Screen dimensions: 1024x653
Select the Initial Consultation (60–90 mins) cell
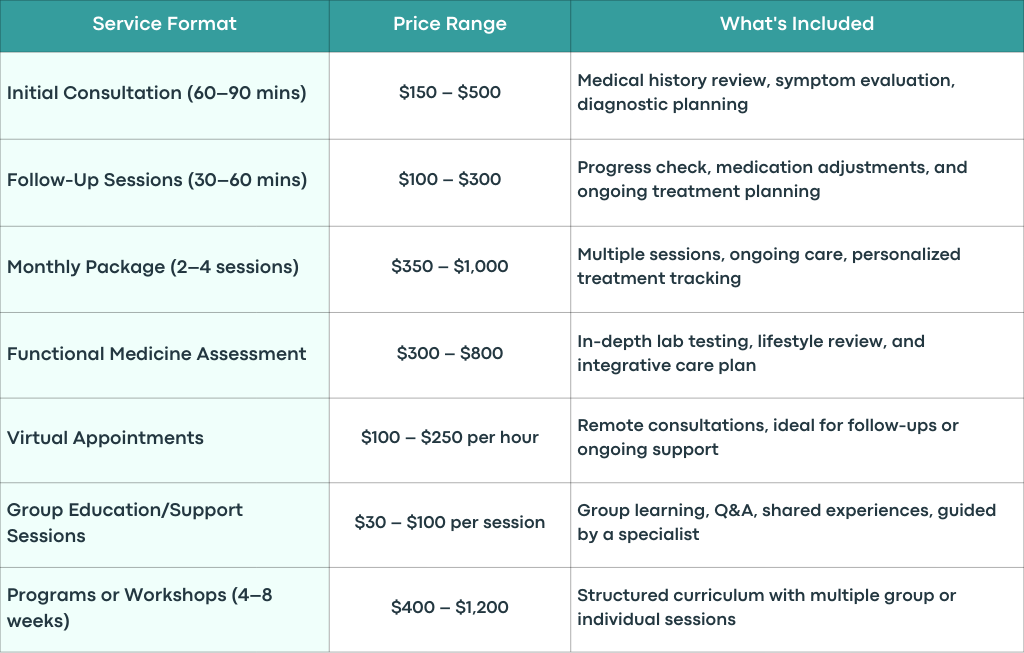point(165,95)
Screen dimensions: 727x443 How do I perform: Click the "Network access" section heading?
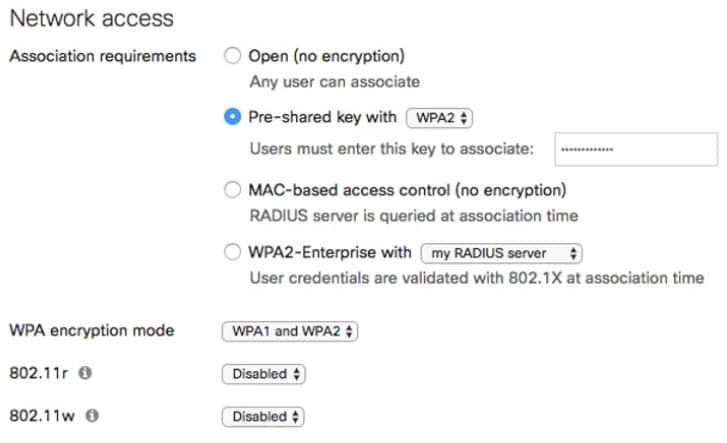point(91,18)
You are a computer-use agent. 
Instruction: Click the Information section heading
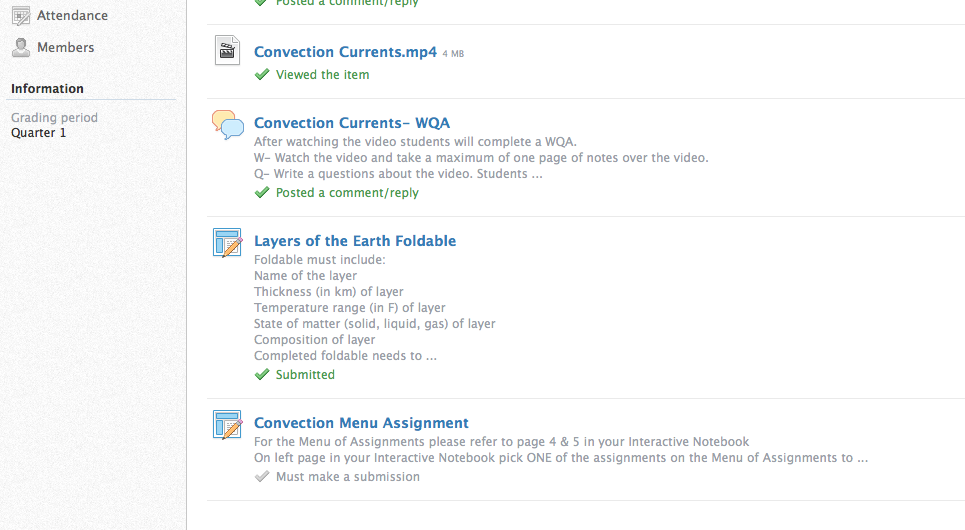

==

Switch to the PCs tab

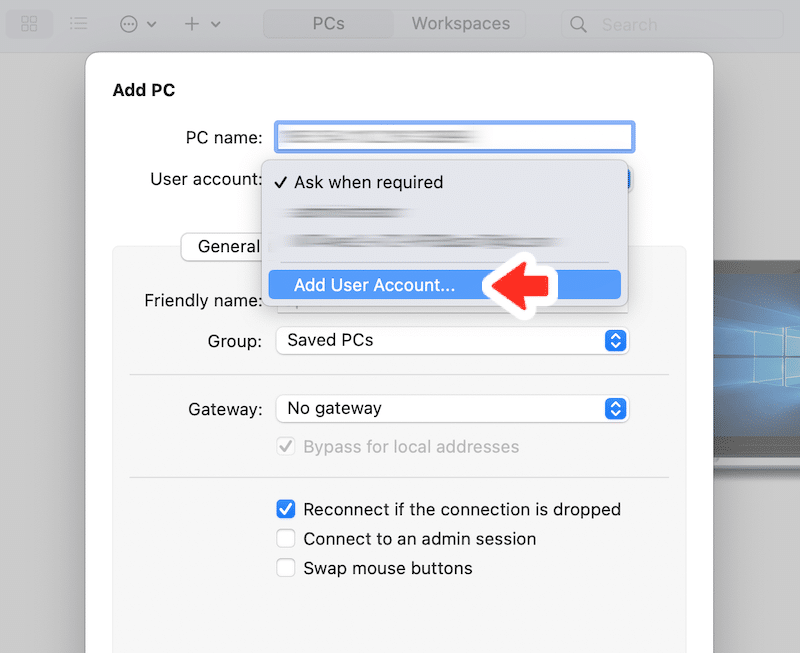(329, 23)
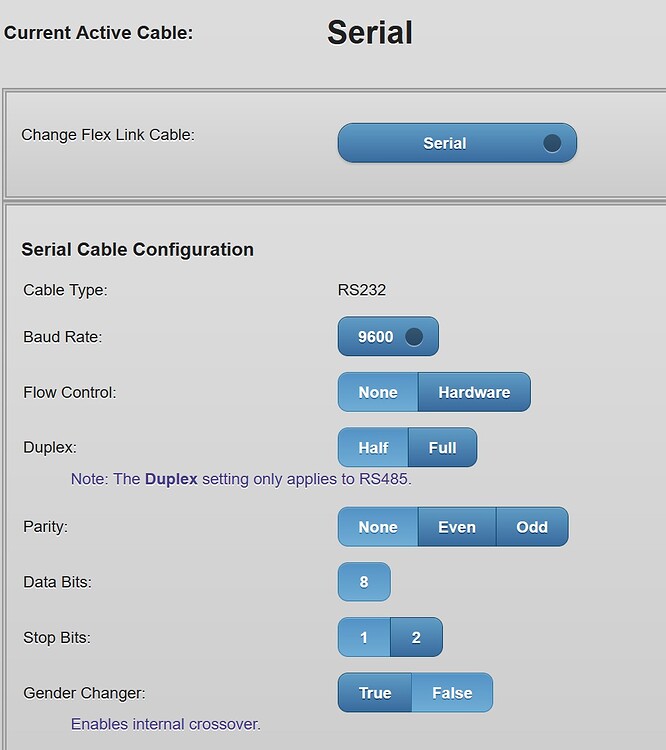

* Task objective
Everything above from the line containing "Screen dimensions: 727x443" down to the line containing "Instruction: Click the" is to be duplicated exactly, both lines included, and the pictures are to be omitted.

* Solution for this exercise
Screen dimensions: 727x443 How do I perform: Click the "Network access" section heading?
point(91,18)
You are a computer-use agent. 
Instruction: Click the Information section heading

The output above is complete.